[Excerpt from the dataset]
= = = =
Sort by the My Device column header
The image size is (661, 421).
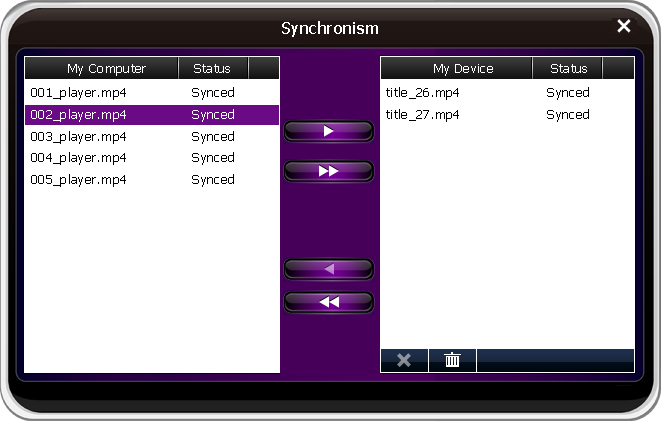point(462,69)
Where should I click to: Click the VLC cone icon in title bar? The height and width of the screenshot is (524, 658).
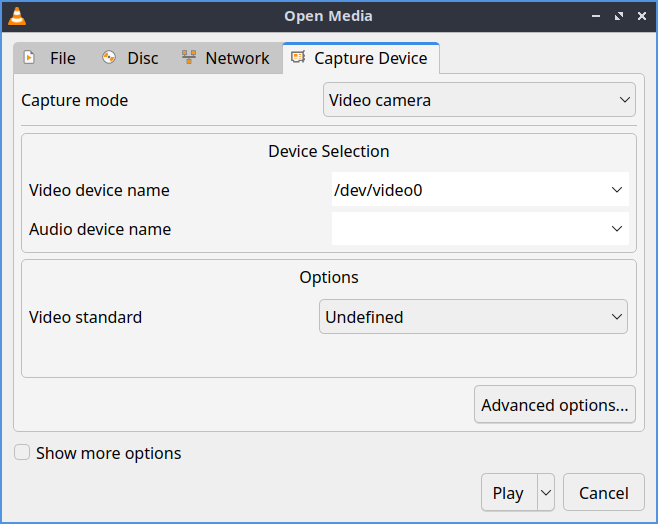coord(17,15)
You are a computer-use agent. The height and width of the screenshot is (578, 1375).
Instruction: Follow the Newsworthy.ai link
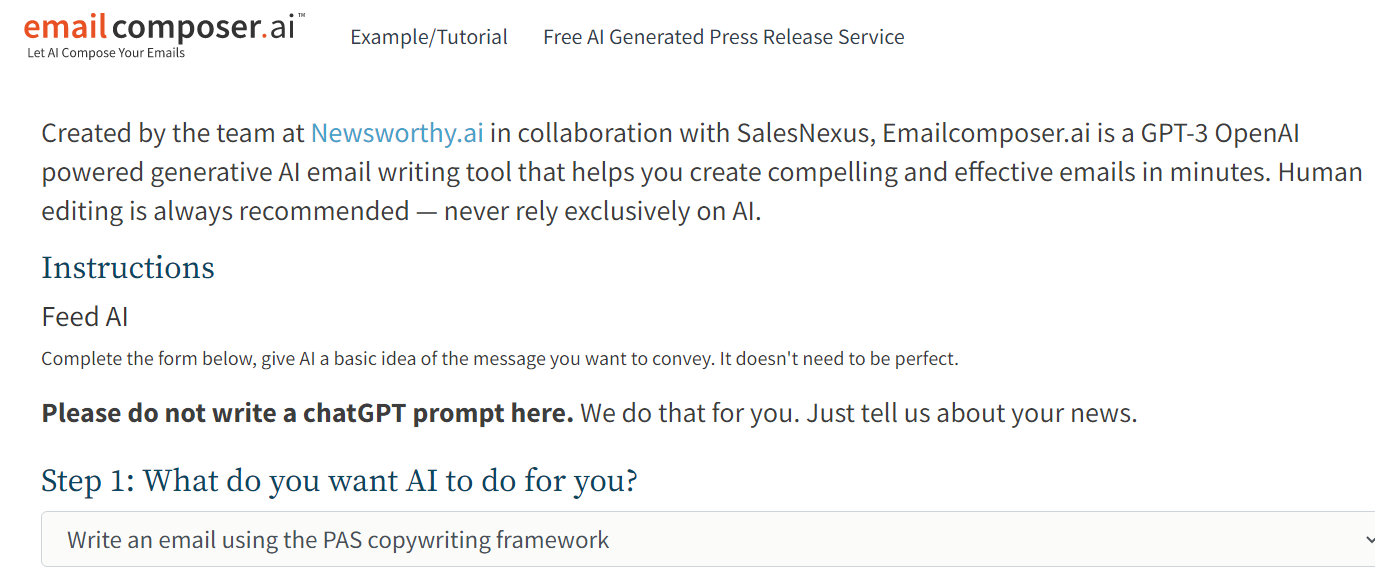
= = = =
● Task to carry out
Reproduce every line of the listing above word for word, leaving out the pictures.

● Correct answer
Sort by the My Device column header
The image size is (661, 421).
point(462,69)
Where should I click to: Click the VLC cone icon in title bar? The height and width of the screenshot is (524, 658).
coord(17,15)
You are a computer-use agent. The height and width of the screenshot is (578, 1375).
Instruction: Follow the Newsworthy.ai link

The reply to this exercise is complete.